Uber has lost its appeal at the UK Supreme Court, which ruled that Uber drivers should be classed as workers and not as self-employed.
The ruling could have significant implications on the wider gig economy and its business model, and even on UK employment law. Uber drivers won the right to minimum wage, holiday pay, and protection from discrimination in the ruling.
“The company had appealed to the Supreme Court after losing three previous court cases, arguing that its drivers were independent contractors. Uber has 65,000 active drivers operating in the UK.
The Supreme Court’s seven judges unanimously rejected the ride-hailing app’s appeal, and strongly criticised Uber’s driver contracts and the lack of basic rights afforded to its drivers.
The decision also ruled that drivers’ working time would not be limited to passenger rides, but whenever drivers were logged into the app.
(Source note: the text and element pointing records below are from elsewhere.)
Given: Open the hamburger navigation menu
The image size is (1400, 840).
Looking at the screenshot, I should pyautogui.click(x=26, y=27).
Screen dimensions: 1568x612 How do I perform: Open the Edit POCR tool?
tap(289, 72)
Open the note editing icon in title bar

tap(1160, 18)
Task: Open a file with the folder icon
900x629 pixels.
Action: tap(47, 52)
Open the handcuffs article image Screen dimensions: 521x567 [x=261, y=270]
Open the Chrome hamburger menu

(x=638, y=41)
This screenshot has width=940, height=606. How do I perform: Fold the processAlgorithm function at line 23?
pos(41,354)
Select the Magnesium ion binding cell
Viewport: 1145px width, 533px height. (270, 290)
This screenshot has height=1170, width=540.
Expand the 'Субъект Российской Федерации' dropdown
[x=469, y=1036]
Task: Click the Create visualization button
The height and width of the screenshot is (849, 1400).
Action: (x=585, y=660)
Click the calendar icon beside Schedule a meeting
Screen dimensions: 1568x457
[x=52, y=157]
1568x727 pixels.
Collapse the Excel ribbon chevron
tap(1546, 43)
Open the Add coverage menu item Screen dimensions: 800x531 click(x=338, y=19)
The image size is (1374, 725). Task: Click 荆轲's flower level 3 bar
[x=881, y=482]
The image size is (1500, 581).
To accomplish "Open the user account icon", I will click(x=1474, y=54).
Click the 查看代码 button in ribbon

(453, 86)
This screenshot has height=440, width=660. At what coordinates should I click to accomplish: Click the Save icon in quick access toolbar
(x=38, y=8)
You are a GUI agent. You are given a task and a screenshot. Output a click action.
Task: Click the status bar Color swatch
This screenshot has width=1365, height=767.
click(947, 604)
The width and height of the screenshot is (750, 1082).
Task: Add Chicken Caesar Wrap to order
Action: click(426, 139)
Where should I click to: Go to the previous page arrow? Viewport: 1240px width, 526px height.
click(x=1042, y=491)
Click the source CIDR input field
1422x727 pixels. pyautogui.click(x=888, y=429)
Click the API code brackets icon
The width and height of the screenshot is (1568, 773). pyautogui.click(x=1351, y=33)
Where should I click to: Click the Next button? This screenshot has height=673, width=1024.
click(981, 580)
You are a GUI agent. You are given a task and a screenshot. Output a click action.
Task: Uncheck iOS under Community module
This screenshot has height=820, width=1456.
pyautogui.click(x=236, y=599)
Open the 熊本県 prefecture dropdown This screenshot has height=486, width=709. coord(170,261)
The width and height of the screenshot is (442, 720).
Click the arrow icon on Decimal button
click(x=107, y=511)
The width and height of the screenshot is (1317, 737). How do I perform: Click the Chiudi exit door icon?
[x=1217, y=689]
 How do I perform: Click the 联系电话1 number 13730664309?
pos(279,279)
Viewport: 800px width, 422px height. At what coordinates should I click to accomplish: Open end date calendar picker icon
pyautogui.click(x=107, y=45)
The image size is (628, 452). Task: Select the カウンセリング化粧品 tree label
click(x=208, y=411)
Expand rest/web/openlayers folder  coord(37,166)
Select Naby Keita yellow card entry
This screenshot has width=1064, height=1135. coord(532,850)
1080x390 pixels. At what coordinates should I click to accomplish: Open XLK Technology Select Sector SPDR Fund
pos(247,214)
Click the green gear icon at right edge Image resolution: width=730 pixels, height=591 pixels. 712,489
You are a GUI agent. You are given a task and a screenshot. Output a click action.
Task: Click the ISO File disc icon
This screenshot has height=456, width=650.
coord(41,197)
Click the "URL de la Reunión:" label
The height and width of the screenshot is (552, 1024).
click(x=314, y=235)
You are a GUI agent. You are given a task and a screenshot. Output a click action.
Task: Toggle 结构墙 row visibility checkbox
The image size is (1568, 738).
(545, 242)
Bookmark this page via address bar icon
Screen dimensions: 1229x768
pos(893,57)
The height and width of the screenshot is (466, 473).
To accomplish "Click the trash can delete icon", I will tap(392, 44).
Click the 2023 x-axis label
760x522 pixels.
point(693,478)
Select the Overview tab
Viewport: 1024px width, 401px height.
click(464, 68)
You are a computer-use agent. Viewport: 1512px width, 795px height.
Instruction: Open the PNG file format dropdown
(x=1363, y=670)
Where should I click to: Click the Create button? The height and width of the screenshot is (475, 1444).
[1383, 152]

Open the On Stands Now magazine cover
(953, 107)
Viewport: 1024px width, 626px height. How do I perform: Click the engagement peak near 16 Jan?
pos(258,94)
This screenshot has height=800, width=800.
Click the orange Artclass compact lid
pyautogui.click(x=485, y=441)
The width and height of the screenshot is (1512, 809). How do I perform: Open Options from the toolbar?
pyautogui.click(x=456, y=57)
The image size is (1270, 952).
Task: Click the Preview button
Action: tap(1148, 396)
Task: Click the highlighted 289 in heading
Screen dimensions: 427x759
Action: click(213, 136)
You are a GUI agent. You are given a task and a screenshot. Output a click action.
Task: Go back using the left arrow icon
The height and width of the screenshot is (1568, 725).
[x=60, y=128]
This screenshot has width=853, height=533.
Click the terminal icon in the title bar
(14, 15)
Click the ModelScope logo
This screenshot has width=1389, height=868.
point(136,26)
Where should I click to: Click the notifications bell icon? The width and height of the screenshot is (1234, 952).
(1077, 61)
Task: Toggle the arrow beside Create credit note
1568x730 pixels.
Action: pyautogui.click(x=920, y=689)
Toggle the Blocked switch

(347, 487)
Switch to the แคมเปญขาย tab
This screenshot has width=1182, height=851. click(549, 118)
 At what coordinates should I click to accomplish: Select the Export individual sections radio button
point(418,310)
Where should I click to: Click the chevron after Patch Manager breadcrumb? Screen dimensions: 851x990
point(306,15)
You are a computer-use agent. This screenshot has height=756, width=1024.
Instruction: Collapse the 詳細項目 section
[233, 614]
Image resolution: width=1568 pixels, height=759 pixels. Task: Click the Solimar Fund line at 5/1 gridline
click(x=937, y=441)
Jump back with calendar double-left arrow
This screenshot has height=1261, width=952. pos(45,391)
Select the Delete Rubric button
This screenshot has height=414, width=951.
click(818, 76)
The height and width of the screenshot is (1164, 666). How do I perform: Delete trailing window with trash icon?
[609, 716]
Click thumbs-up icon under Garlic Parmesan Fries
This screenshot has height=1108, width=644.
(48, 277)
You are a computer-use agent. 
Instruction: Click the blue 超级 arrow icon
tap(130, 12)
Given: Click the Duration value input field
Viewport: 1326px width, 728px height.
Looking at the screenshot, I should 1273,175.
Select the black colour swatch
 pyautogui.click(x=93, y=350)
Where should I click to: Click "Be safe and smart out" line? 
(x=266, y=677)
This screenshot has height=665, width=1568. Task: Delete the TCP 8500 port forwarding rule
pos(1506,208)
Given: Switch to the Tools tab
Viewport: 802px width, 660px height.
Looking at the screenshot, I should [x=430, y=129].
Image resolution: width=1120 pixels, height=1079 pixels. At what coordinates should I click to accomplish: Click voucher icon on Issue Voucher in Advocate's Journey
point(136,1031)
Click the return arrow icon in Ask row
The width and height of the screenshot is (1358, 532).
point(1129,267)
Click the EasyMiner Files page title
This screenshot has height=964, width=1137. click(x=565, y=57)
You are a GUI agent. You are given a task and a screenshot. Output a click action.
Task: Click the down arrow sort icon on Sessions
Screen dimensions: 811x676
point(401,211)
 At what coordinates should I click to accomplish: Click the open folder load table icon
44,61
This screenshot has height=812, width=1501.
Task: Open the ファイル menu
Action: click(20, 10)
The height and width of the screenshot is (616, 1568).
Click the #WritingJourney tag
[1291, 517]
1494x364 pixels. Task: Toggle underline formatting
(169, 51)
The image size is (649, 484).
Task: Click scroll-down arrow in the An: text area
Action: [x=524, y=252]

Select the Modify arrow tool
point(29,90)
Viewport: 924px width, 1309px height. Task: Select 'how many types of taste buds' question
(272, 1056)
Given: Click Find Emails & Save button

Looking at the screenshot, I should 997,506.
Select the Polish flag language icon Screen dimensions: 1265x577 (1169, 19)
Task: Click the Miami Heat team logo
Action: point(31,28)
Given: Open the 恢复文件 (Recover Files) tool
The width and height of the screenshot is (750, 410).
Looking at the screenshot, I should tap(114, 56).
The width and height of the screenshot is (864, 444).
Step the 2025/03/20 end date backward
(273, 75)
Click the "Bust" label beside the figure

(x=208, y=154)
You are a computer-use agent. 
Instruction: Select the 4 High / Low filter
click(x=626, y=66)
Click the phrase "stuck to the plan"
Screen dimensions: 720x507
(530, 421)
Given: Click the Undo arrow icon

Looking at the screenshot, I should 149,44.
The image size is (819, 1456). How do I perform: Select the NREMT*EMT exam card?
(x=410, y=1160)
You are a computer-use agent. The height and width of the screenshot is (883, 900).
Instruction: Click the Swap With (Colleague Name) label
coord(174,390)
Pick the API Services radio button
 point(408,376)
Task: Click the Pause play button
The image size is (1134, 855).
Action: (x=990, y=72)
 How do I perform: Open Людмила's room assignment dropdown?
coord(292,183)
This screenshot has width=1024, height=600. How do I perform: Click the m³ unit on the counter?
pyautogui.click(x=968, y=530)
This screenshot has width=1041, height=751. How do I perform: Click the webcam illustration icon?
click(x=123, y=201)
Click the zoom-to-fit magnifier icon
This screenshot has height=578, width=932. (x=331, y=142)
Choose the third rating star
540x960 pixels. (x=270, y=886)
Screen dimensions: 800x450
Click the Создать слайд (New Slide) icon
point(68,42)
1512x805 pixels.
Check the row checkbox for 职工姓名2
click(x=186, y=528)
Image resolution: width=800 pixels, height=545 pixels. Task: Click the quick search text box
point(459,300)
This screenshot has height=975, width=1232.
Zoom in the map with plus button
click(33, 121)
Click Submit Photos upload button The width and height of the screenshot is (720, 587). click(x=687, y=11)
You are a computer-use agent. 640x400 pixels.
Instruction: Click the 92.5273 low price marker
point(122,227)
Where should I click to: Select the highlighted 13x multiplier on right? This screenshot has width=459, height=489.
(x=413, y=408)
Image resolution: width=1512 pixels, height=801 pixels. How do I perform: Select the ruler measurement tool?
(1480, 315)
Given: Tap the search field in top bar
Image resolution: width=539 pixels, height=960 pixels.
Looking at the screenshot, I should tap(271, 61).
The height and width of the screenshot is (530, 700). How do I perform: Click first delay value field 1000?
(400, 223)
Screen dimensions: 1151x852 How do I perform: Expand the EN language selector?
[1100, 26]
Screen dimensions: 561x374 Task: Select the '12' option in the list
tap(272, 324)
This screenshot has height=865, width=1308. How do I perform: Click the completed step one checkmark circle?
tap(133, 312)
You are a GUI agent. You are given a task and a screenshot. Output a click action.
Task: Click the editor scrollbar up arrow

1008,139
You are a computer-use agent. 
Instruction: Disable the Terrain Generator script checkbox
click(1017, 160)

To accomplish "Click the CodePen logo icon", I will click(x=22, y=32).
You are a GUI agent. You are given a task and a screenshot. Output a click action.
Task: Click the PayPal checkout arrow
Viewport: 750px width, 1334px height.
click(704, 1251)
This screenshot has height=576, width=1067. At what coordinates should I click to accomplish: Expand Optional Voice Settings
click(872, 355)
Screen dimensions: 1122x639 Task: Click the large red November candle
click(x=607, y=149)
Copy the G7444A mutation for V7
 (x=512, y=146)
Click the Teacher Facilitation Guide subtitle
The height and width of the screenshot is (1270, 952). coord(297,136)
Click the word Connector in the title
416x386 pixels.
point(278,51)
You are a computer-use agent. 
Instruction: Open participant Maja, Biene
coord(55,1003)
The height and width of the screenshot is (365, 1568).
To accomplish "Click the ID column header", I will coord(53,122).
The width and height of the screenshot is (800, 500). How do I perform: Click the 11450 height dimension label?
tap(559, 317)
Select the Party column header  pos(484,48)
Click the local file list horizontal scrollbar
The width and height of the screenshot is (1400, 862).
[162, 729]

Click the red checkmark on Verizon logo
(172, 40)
Uber was strategically specific in its press comments, saying, “We respect the Court’s decision which focussed on a small number of drivers who used the Uber app in 2016.” Whether the company will apply this ruling to all 65,000 of its workers remains to be seen, but it does indeed set a precedent.
In 2016, Uber drivers James Farrar and Yaseen Aslam won an employment tribunal against the ridesharing company, which ruled that drivers had the right to be classed as workers, not self-employed. Uber says it has made changes following that result, though it has appealed the ruling twice since then.
“Since then we have made some significant changes to our business, guided by drivers every step of the way,” says Jamie Heywood, Uber’s regional general manager for Northern and Eastern Europe, in a statement emailed to Mashable.
[..]These include giving even more control over how they earn and providing new protections like free insurance in case of sickness or injury. We are committed to doing more and will now consult with every active driver across the UK to understand the changes they want to see.”
Aslam, co-lead claimant and App Drivers and Couriers Union president said he was overjoyed and greatly relieved by the decision “which will bring relief to so many workers in the gig economy who so desperately need it.”
“The outcome is a direct contrast to a recent result in the U.S., with the majority of Californians voting in favor of the Uber and Lyft-backed Proposition 22, which continues to classify drivers in the state as independent contractors instead of employees.